Laser capsulotomy also may be considered for patients who develop capsular block syndrome and capsular bag distention syndrome in the period immediately after cataract surgery. Capsular block syndrome results from a partial occlusion of the anterior capsulorhexis opening by the IOL, which can cause a buildup of material posterior to the lens optic. Capsular distention syndrome can occur when a retained OVD occupies the space between the posterior surface of the IOL optic and the posterior lens capsule.
Patients with these syndromes often report blurred or cloudy vision. Forward movement of the IOL optic can also induce myopia. An Nd:YAG laser capsulotomy creates an opening in the posterior lens capsule that allows material trapped behind the optic to flow into the anterior vitreous, thus decompressing the area behind the IOL and alleviating capsular bag distention syndrome and capsular block syndrome.
Timing. Patients who develop capsular distention syndrome or capsular block syndrome may require treatment immediately after cataract surgery.
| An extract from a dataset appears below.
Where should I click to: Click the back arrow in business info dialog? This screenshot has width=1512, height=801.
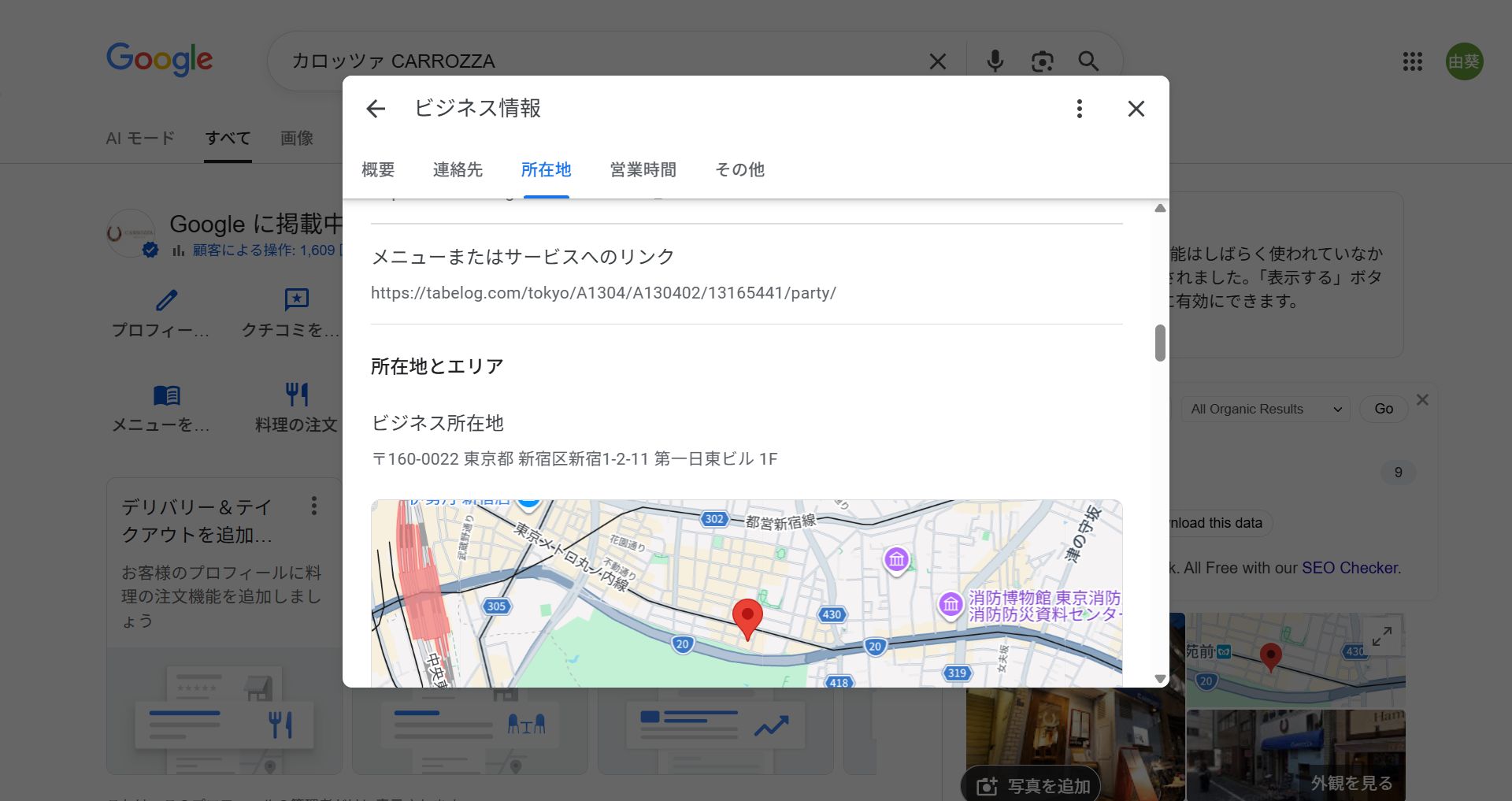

In contrast, some patients have a persistent posterior subcapsular cataract or fibrosis along the posterior capsule that cannot be removed during cataract surgery. In this and other situations where a capsulotomy is not immediately necessary, it is often recommended to postpone the procedure until the blood-aqueous barrier is reestablished. This delay decreases the risk of inflammation after laser capsulotomy. It is unclear exactly when the blood-aqueous barrier re-forms after surgery, but it is reasonable to wait approximately 6 to 8 weeks following cataract surgery before performing a routine laser capsulotomy.
WHEN NOT TO YAG
Inflammation and CME. A laser capsulotomy should not be performed in the presence of active or ongoing intraocular inflammation. It is also prudent to wait for possible resolution of CME before performing a laser capsulotomy.
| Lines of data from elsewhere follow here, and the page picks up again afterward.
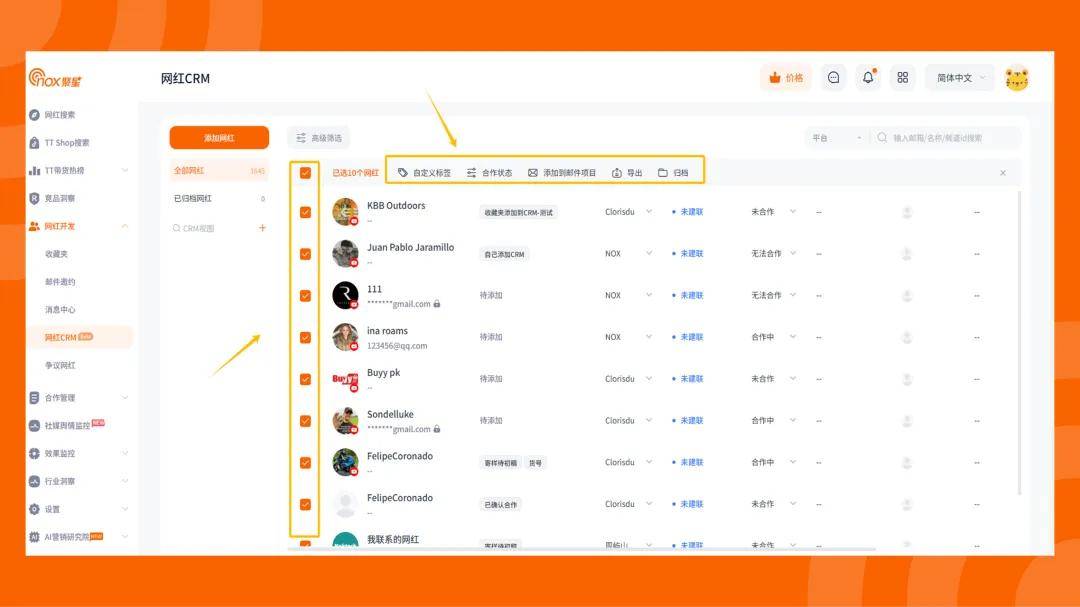
Task: Click the 自定义标签 tag icon
Action: point(403,173)
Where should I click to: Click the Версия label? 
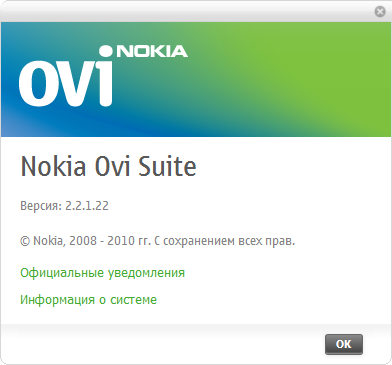pyautogui.click(x=41, y=206)
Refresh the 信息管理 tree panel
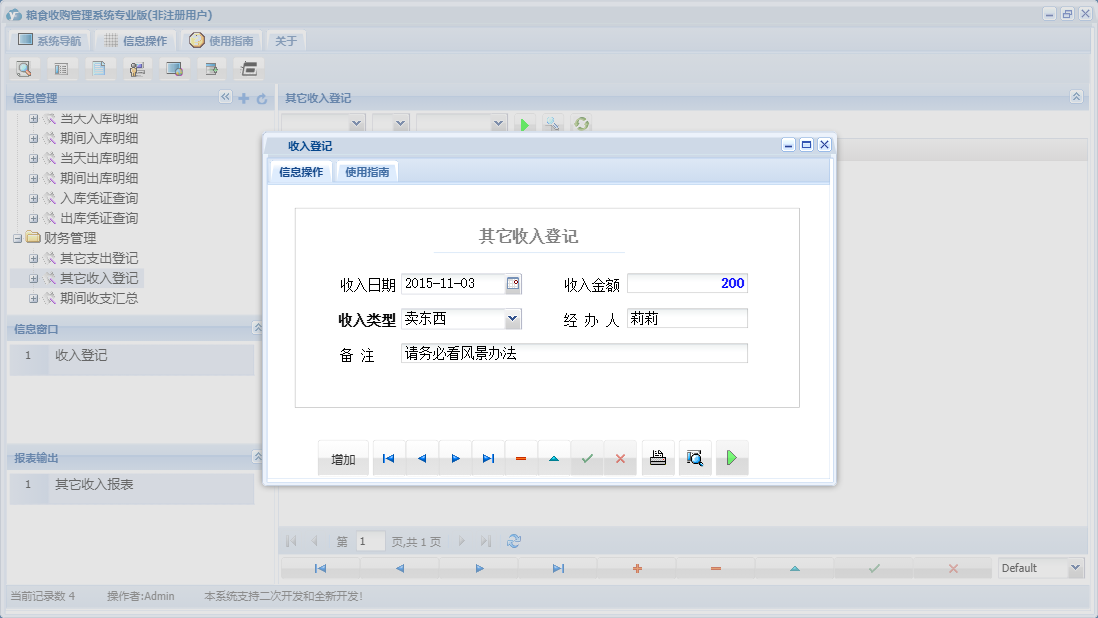Image resolution: width=1098 pixels, height=618 pixels. (x=262, y=97)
IOL exchange. One of the most common reasons for not performing a laser capsulotomy is if there is a reasonable possibility of having to exchange an IOL. This problem arises most frequently in patients who receive multifocal IOLs and experience dysphotopsias postoperatively. Some surgeons advocate for an early laser capsulotomy in this situation to try to resolve patients’ symptoms. It is crucial, however, to differentiate visual symptoms caused by true PCO from symptoms that may be related to the IOL itself. Patients who are experiencing dysphotopsias, especially significant positive dysphotopsias, often require an IOL exchange. Those experiencing significant negative dysphotopsias may achieve neural adaptation over time.
If a piggyback IOL procedure is being considered, if the original IOL has become displaced, if IOL manipulation is being contemplated, or if an IOL exchange is a possibility, it is important to hold off performing a laser capsulotomy. An open posterior capsule makes these procedures much more difficult to perform.
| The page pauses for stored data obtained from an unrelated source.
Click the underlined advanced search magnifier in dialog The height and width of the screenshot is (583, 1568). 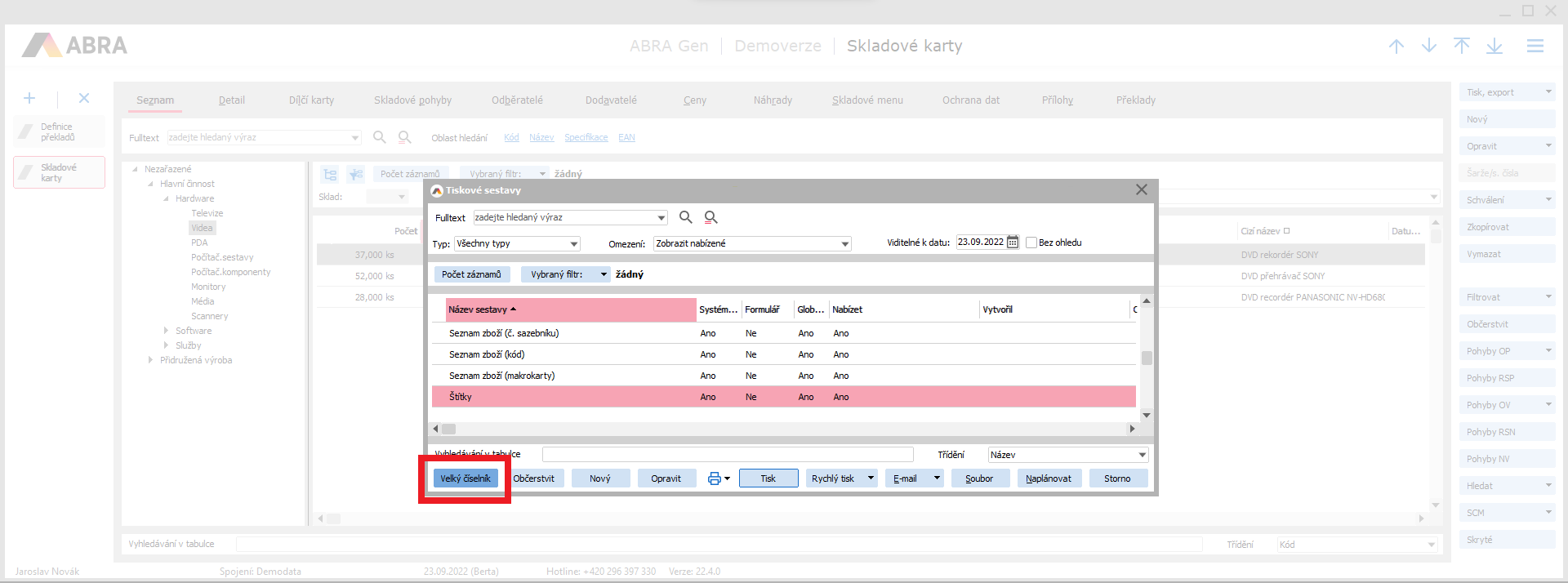coord(711,217)
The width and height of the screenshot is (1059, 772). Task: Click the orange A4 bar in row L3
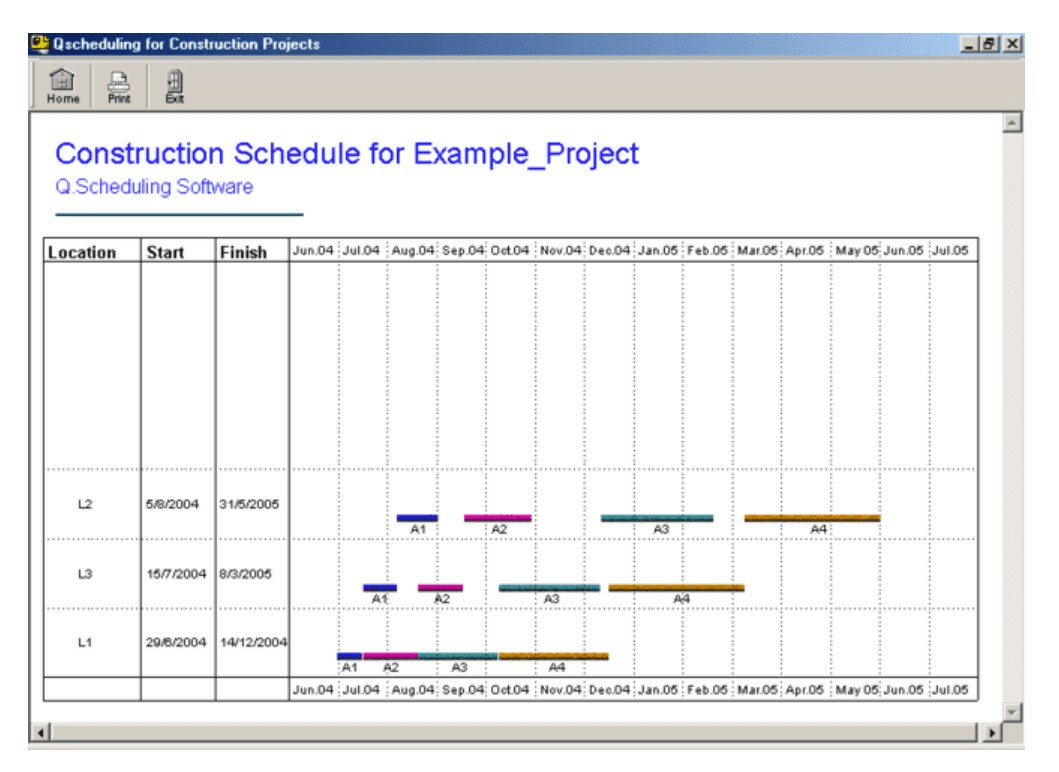pyautogui.click(x=676, y=588)
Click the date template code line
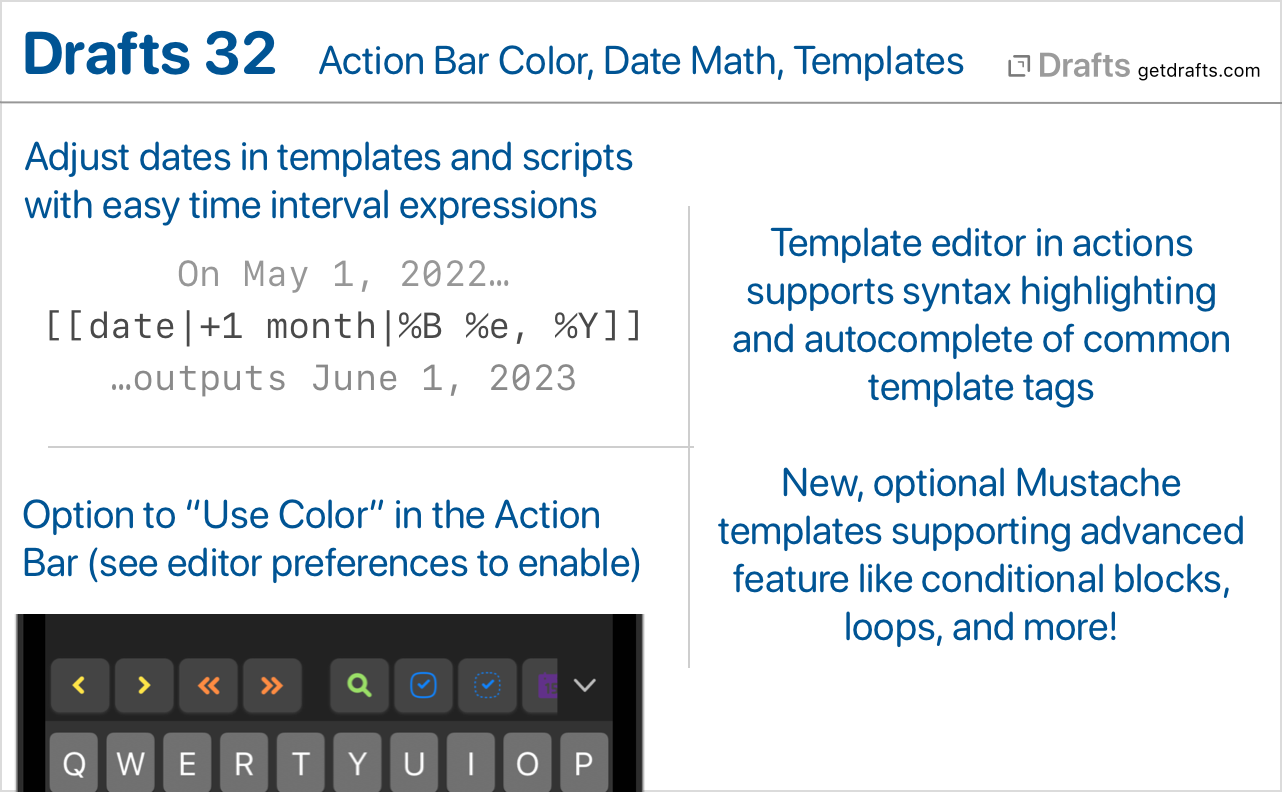The image size is (1282, 792). (x=344, y=326)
Endophthalmitis. The most common cause of chronic endophthalmitis following cataract surgery is a low-grade infection located within the capsular bag secondary to Propionibacterium acnes. This condition is uncommon and is sometimes misdiagnosed as PCO. It is important to evaluate patients carefully at the slit lamp to look for signs of P acnes within the capsular bag. In these cases, a fluffy white infiltrate is often observed between the capsular bag and the posterior lens capsule (Figure). A laser capsulotomy should be avoided because opening the posterior capsule can allow dissemination of the bacteria into the vitreous, which may lead to endophthalmitis instead of keeping the infection localized to the capsular bag.